The group, which has so far passed the steep cost increases on to customers including cosmetics firms and drinks makers, suffered from slowing sales in the latter half of 2022, driven by a decline in its flavours business in North America.
Group sales increased by 5.3 percent on a like-for-like basis to 7.1 billion Swiss francs ($7.7 billion) in 2022, but grew only 2.9 percent on the same basis in the final quarter.
North American sales fell 5.4 percent to 1.9 billion francs in the year, with a 6.4 percent drop in the flavors division.
Givaudan’s finance chief Tom Hallam said North American customers were cutting their safety stocks as supply chains improved, but doubts about consumer sentiment in 2023 still had an impact on sales in the region.
Hallam added the group planned to keep passing on costs, with raw material inflation expected to be 5 percent this year.
Givaudan’s core earnings (EBITDA) were broadly flat against the prior year at 1.48 billion francs, while its comparable EBITDA margin fell to 20.9 percent from 22.5 percent.
“Especially compared to Symrise, Givaudan managed better through the ‘very challenging operating environment’ with more a focus on the bottom-line,” Baader Helvea analysts said in a note to investors.
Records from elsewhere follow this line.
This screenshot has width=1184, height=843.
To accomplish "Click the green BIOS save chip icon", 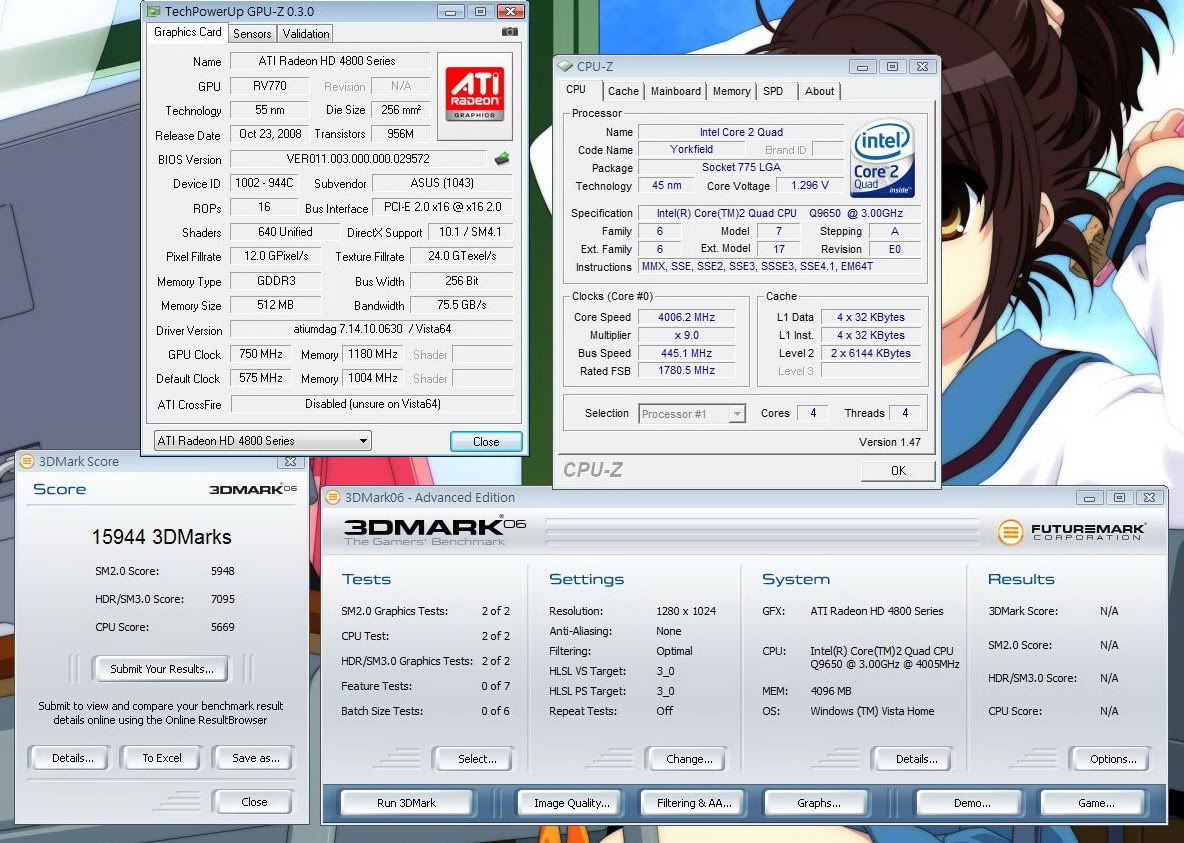I will 502,159.
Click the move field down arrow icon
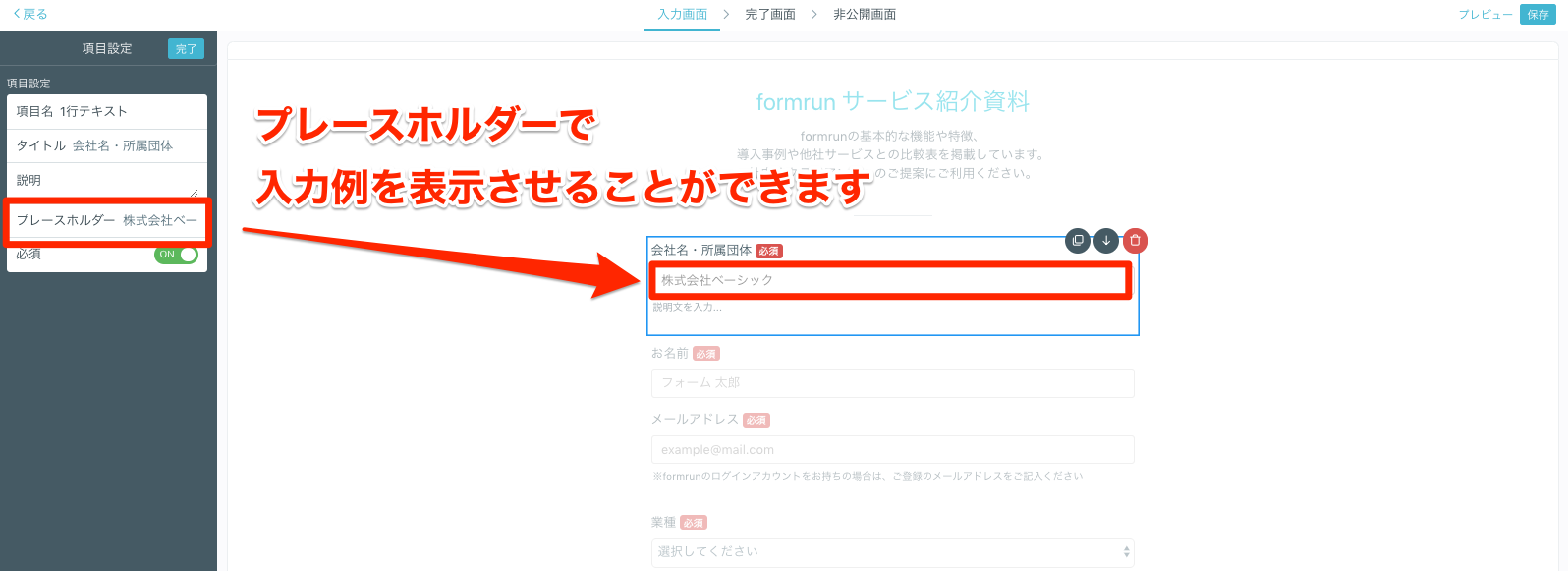The height and width of the screenshot is (571, 1568). click(1106, 241)
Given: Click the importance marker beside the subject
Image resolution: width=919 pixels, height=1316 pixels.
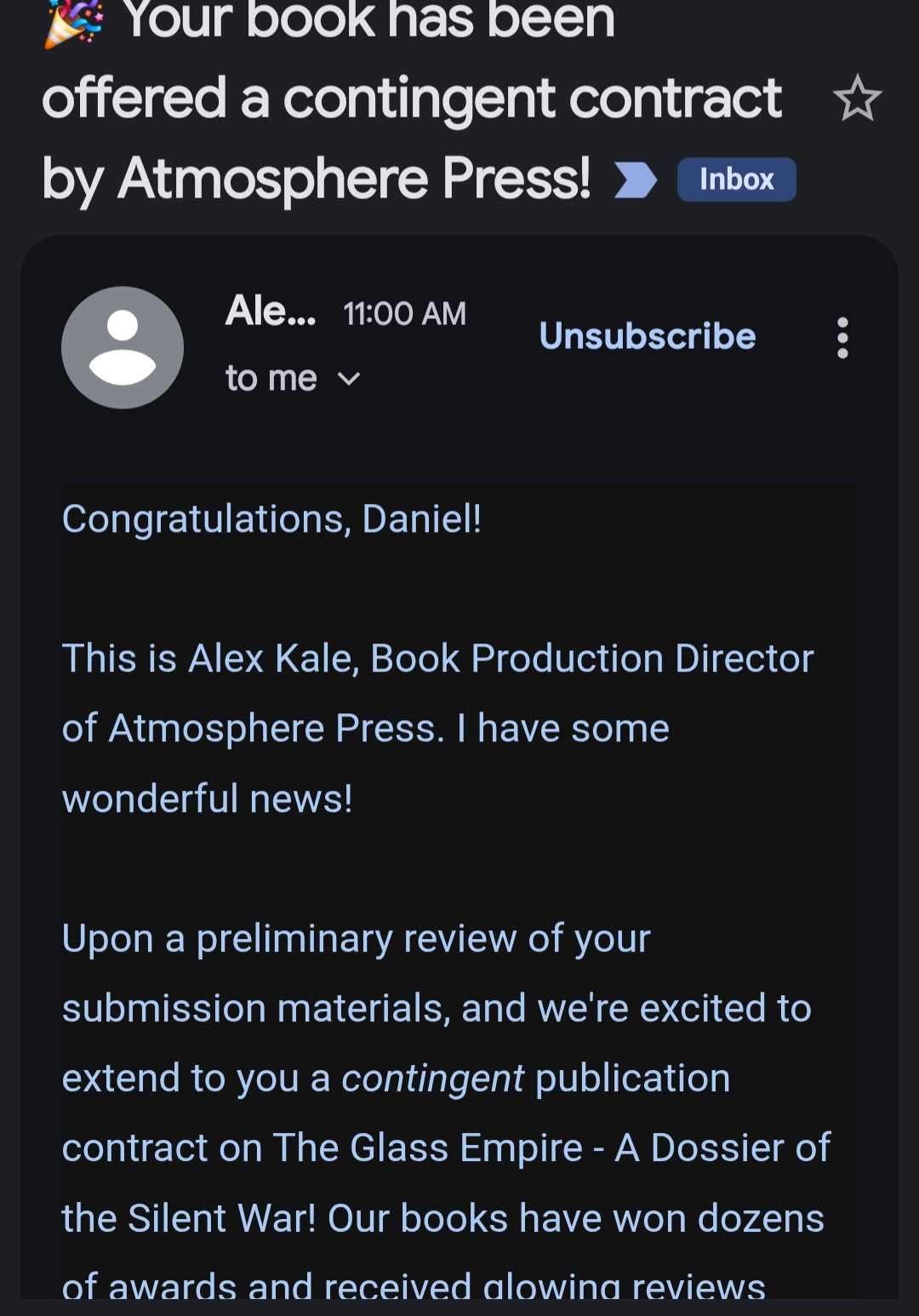Looking at the screenshot, I should coord(636,180).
Givaudan and German rival Symrise are the runners-up behind IFF Inc in the market share ranking for fragrances, flavors and ingredients for food and cosmetics.
Symrise on Monday reported a lower-than-expected 2022 EBITDA margin due to an impairment.
Givaudan’s annual profit rose 4.2 percent to 856 million francs, beating analysts’ forecast of 806 million, while sales and EBITDA margin were slightly below expectations.
The Geneva-based group proposed a dividend of 67 francs per share, 1.5 percent higher than last year.
The shares were down 0.7 percent at 0836 GMT.